Over the past decade, we’ve laid loads of the foundations for the fashionable AI era, from pioneering the Transformer architecture on which all large language models are based, to developing agent systems that may learn and plan like AlphaGo and AlphaZero.
We’ve applied these techniques to make breakthroughs in quantum computing, mathematics, life sciences and algorithmic discovery. And we proceed to double down on the breadth and depth of our fundamental research, working to invent the subsequent big breakthroughs vital for artificial general intelligence (AGI).
That is why we’re working to increase our greatest multimodal foundation model, Gemini 2.5 Pro, to grow to be a “world model” that could make plans and picture recent experiences by understanding and simulating elements of the world, just because the brain does.
We’ve been taking strides on this direction for some time, from our pioneering work training agents to master complex games like Go and StarCraft, to constructing Genie 2, which is able to generating 3D simulated environments which you could interact with, from a single image prompt.

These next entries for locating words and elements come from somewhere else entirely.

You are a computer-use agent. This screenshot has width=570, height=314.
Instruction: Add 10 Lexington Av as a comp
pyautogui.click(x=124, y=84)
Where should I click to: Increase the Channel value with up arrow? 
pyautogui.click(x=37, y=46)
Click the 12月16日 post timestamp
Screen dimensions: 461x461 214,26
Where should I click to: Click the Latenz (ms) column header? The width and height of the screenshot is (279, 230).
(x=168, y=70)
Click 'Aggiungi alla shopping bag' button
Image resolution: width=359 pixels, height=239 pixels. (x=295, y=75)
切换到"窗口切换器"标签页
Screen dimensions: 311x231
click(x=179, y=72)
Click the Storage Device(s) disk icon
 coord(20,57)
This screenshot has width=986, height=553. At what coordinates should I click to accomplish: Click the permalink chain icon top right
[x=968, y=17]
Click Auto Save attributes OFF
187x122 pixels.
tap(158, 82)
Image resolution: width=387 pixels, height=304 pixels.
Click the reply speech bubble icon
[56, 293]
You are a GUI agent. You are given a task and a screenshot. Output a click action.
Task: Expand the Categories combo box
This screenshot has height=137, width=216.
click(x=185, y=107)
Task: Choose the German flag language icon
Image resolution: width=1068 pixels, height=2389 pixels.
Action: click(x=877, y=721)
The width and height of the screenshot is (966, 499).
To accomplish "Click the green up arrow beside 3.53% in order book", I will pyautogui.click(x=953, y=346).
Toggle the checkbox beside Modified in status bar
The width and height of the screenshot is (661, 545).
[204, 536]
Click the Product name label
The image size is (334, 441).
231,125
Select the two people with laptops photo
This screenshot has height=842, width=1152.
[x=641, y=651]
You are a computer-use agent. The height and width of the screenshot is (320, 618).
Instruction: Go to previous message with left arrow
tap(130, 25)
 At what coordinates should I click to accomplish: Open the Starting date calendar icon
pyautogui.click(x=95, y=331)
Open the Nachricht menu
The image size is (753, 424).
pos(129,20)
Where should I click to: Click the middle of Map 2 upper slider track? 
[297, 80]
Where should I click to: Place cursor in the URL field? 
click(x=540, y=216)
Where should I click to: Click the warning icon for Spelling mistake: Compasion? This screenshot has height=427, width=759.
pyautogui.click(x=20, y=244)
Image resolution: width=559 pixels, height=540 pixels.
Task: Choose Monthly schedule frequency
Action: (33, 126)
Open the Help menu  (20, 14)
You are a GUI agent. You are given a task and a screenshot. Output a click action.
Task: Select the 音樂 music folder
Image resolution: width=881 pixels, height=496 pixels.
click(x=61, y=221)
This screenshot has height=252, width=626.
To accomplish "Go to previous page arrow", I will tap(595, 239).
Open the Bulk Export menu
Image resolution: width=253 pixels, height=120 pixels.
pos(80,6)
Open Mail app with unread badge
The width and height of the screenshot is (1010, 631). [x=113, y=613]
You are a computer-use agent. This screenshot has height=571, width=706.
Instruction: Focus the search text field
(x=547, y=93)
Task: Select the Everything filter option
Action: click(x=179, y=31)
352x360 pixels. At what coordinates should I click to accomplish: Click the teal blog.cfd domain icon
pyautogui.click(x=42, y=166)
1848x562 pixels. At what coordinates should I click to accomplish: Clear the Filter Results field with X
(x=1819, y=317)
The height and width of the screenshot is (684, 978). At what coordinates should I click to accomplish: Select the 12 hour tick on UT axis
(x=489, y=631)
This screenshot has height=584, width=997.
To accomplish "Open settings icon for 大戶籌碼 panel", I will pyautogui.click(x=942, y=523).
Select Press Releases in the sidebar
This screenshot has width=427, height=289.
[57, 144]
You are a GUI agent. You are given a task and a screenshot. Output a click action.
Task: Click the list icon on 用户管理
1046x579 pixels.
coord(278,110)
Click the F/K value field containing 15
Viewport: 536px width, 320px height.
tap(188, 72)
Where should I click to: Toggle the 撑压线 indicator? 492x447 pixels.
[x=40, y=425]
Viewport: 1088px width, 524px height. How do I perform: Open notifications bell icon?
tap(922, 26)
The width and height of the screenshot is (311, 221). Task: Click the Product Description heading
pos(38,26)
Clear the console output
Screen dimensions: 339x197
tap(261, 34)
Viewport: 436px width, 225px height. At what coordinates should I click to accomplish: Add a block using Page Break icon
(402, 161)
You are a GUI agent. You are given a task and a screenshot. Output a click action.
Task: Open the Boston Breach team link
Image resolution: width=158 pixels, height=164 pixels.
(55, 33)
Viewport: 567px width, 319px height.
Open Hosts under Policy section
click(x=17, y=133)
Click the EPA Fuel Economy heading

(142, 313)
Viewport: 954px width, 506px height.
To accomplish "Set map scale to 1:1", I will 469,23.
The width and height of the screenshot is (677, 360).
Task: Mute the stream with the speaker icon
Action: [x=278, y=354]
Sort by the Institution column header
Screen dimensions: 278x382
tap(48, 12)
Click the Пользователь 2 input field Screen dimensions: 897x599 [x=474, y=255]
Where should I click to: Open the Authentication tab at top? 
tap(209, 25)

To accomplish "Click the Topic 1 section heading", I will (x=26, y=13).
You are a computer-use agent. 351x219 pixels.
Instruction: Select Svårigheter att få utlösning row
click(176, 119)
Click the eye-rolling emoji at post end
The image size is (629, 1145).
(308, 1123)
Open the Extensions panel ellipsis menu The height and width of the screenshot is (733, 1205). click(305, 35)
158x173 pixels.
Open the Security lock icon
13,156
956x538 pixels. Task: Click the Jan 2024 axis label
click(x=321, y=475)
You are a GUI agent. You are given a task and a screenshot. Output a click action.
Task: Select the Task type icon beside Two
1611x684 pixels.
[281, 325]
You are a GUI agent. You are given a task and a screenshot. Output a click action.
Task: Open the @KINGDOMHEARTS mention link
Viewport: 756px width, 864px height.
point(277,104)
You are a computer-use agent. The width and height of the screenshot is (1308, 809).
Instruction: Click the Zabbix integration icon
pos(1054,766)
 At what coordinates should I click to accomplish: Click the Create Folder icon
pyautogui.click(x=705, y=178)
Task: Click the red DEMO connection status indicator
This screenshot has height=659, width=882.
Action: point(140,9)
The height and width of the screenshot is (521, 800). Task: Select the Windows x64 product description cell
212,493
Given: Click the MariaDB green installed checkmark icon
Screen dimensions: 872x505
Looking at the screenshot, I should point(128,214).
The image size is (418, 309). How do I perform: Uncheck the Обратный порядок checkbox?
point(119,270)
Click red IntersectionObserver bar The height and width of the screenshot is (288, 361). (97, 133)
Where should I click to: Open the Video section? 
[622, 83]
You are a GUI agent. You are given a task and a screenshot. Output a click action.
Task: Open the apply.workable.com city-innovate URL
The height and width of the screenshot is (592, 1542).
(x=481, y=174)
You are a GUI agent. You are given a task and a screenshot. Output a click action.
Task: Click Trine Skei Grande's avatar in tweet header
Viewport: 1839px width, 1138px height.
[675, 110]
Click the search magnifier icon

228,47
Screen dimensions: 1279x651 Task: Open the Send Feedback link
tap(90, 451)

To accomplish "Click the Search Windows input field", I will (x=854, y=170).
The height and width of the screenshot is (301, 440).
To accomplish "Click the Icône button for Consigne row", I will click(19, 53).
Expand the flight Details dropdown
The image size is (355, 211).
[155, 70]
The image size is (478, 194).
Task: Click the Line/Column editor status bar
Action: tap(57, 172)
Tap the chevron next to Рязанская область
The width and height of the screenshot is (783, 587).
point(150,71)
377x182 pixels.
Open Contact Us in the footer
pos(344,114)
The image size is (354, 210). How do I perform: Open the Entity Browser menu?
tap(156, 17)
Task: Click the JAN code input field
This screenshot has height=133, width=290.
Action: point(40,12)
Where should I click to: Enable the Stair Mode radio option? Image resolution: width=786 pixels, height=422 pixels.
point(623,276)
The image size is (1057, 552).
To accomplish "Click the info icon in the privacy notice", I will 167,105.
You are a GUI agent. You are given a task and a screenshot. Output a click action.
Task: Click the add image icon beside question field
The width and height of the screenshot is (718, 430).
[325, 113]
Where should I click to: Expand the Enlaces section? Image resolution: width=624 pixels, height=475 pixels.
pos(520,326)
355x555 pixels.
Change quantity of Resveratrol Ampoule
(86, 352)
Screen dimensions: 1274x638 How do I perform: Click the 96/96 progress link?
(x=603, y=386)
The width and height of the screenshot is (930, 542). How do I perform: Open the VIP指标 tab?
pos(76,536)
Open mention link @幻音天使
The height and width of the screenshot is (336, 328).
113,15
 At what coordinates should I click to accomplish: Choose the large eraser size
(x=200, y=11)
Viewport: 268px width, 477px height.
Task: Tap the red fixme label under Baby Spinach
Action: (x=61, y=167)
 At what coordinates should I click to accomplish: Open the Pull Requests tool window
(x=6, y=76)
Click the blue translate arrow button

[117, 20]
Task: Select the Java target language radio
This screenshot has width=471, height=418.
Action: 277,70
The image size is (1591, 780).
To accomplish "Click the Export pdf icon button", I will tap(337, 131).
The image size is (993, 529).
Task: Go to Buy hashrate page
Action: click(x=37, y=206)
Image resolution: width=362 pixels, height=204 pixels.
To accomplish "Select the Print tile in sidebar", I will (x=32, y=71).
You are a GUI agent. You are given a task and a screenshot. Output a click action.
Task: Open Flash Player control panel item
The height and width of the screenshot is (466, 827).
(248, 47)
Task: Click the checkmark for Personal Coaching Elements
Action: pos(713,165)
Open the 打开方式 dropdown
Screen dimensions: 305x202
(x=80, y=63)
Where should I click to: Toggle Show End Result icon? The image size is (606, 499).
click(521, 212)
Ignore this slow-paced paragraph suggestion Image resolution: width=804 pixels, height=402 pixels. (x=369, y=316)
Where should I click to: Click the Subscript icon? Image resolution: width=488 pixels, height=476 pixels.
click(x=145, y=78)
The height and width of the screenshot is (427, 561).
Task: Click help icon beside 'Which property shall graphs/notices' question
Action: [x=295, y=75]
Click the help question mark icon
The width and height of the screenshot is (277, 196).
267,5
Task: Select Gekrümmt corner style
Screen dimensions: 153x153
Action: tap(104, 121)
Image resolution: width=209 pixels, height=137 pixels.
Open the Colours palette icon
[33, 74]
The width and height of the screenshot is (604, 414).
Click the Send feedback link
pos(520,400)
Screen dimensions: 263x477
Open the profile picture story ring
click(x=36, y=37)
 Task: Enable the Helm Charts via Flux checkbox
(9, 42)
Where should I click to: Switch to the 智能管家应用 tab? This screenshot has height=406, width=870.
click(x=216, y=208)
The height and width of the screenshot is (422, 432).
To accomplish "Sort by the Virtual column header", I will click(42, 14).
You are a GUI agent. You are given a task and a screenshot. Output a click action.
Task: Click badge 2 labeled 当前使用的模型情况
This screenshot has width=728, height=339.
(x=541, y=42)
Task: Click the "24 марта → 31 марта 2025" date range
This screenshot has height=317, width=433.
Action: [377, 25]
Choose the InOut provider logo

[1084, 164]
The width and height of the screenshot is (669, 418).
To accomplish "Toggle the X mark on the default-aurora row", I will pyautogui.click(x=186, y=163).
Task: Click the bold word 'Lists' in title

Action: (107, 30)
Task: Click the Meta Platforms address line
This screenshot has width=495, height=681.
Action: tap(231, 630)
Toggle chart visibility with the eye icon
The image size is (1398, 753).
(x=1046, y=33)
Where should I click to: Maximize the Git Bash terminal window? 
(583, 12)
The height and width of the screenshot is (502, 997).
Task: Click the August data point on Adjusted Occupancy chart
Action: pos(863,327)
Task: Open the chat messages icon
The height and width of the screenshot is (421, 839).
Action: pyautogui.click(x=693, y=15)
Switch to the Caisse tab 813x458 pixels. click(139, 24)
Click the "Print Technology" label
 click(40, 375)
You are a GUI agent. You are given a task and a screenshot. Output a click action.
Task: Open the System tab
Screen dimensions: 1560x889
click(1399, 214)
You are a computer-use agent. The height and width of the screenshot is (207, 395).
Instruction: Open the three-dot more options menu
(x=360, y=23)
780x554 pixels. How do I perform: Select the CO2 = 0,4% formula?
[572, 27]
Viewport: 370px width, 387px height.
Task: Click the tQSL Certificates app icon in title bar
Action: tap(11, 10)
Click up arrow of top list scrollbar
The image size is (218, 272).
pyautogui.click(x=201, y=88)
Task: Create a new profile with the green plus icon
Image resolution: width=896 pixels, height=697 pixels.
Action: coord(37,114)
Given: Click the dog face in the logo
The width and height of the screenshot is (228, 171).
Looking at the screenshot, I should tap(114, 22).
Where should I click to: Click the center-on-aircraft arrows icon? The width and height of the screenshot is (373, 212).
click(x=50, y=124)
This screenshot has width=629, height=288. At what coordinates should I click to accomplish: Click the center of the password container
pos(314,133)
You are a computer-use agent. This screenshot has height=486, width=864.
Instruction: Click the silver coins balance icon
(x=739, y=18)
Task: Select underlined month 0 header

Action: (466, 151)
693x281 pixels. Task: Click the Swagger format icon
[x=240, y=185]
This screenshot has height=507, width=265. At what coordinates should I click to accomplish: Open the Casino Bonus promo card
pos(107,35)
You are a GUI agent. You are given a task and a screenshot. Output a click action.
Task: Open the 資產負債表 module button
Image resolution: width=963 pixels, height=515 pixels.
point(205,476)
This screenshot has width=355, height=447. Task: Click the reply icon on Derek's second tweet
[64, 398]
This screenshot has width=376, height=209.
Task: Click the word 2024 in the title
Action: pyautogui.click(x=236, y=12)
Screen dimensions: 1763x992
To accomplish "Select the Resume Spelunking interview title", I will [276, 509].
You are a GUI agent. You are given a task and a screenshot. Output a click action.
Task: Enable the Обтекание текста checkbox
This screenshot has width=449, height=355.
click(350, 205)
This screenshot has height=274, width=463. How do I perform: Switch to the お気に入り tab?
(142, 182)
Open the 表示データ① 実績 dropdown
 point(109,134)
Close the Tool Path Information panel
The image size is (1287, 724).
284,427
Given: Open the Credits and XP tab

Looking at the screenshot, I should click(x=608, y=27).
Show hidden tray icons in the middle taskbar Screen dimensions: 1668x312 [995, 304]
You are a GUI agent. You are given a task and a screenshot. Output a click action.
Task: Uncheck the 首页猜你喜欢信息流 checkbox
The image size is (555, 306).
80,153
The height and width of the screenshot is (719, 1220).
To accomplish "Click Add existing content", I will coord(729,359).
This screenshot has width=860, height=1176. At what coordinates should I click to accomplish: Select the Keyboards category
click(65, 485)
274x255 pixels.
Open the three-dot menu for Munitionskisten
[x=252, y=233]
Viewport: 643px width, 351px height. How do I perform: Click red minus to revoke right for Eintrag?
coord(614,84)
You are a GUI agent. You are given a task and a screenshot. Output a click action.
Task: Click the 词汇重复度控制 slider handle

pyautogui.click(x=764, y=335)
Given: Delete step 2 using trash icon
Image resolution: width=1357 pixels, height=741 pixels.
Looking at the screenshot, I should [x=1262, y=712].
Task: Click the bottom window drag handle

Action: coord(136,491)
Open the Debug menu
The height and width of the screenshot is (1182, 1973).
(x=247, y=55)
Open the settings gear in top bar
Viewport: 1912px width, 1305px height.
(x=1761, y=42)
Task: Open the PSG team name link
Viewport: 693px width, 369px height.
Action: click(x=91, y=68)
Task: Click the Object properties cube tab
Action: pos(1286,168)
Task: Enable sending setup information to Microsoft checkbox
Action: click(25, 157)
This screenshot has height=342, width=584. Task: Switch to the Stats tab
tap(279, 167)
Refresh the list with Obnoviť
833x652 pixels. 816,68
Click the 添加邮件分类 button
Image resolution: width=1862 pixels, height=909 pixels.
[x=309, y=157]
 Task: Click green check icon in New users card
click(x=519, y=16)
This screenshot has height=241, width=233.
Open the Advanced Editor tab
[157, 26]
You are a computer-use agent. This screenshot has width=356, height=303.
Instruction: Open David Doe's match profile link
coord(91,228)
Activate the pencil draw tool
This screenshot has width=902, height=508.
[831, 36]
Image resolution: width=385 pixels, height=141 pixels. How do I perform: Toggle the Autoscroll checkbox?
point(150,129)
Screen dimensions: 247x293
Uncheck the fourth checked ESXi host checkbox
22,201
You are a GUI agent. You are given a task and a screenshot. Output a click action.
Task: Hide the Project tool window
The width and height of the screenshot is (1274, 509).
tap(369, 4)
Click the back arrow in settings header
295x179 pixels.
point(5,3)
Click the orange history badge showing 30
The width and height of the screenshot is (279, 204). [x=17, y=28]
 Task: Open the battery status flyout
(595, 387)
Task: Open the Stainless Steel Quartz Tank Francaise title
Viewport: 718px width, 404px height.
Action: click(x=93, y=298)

Already, we will see evidence of those capabilities emerging in Gemini’s ability to make use of world knowledge and reasoning to represent and simulate natural environments, Veo’s deep understanding of intuitive physics, and the best way Gemini Robotics teaches robots to understand, follow instructions and adjust on the fly.
Making Gemini a world model is a critical step in developing a brand new, more general and more useful sort of AI — a universal AI assistant. That is an AI that’s intelligent, understands the context you might be in, and that may plan and take motion in your behalf, across any device.